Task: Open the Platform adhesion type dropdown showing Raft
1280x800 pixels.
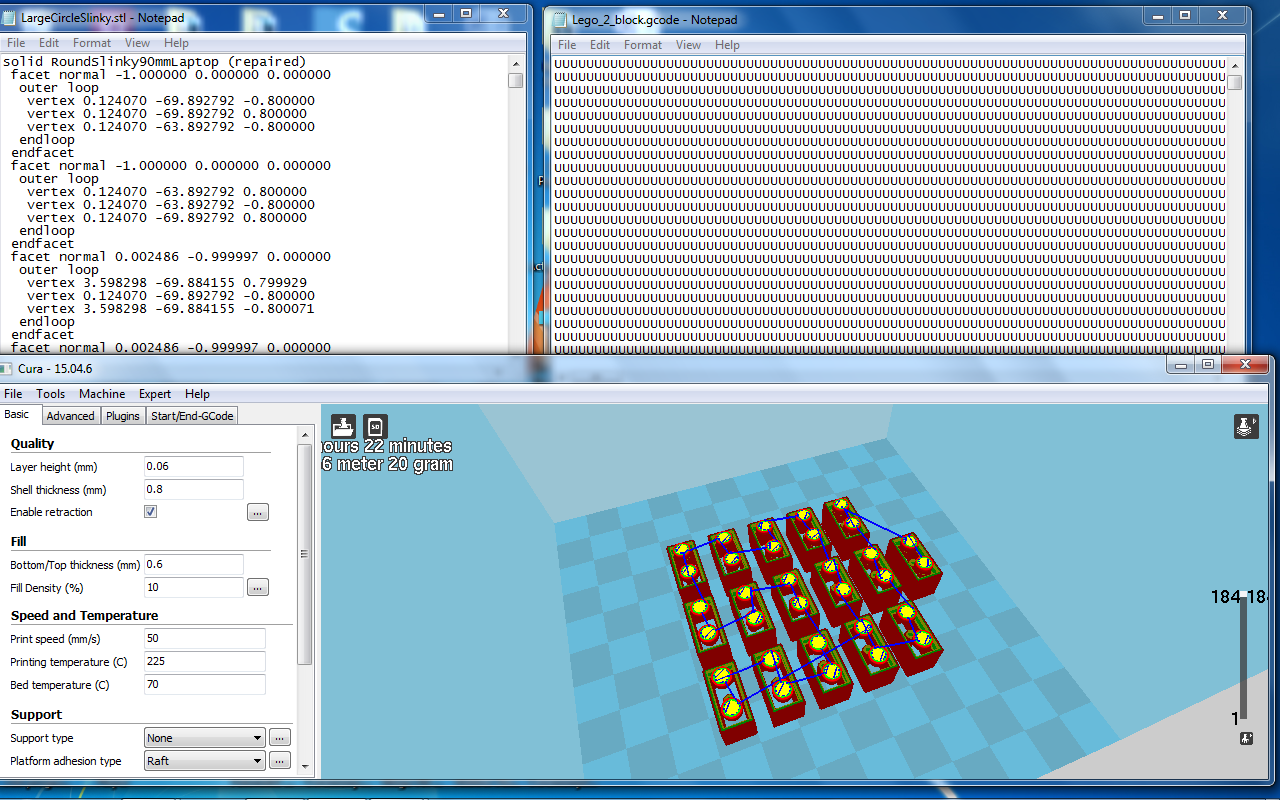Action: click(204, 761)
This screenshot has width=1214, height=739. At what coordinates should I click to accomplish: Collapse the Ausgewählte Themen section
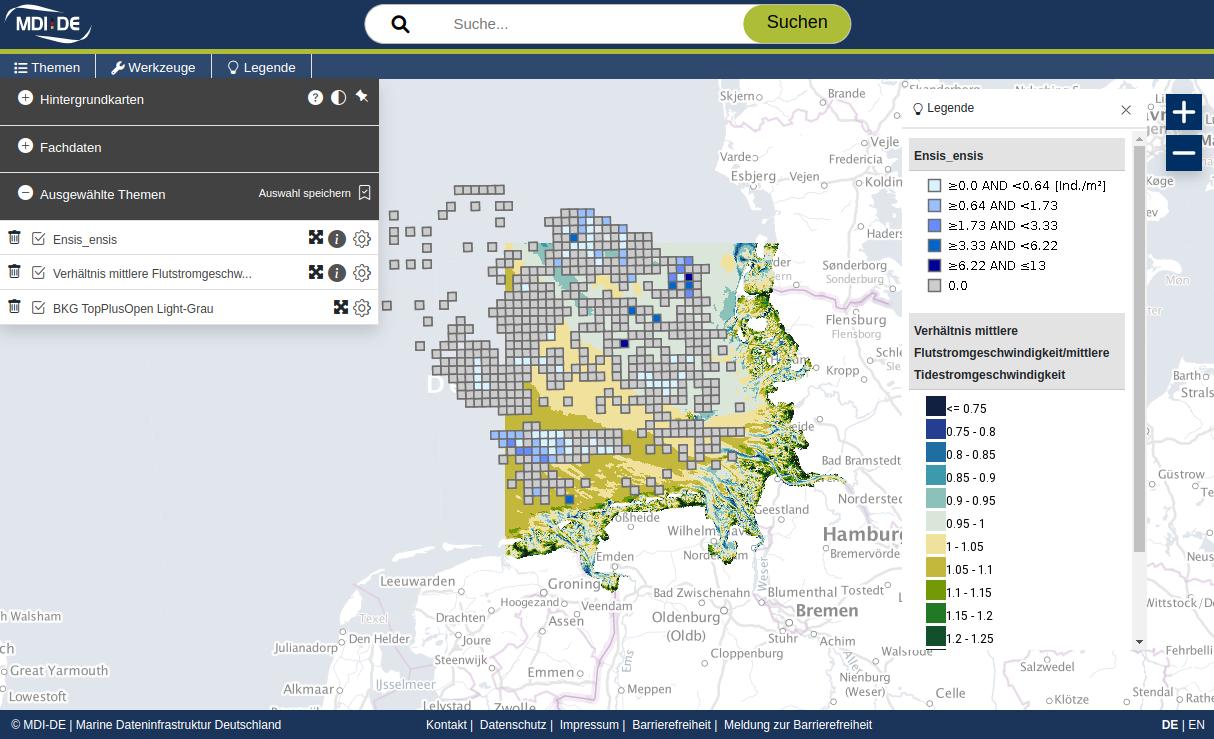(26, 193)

**INSTRUCTIONS FOR THE TASK**
Please copy every record above exactly, but leave the pictures out.

**ANSWER SECTION**
Task: Open the Platform adhesion type dropdown showing Raft
1280x800 pixels.
Action: click(204, 761)
This screenshot has width=1214, height=739. At what coordinates should I click to accomplish: Collapse the Ausgewählte Themen section
(26, 193)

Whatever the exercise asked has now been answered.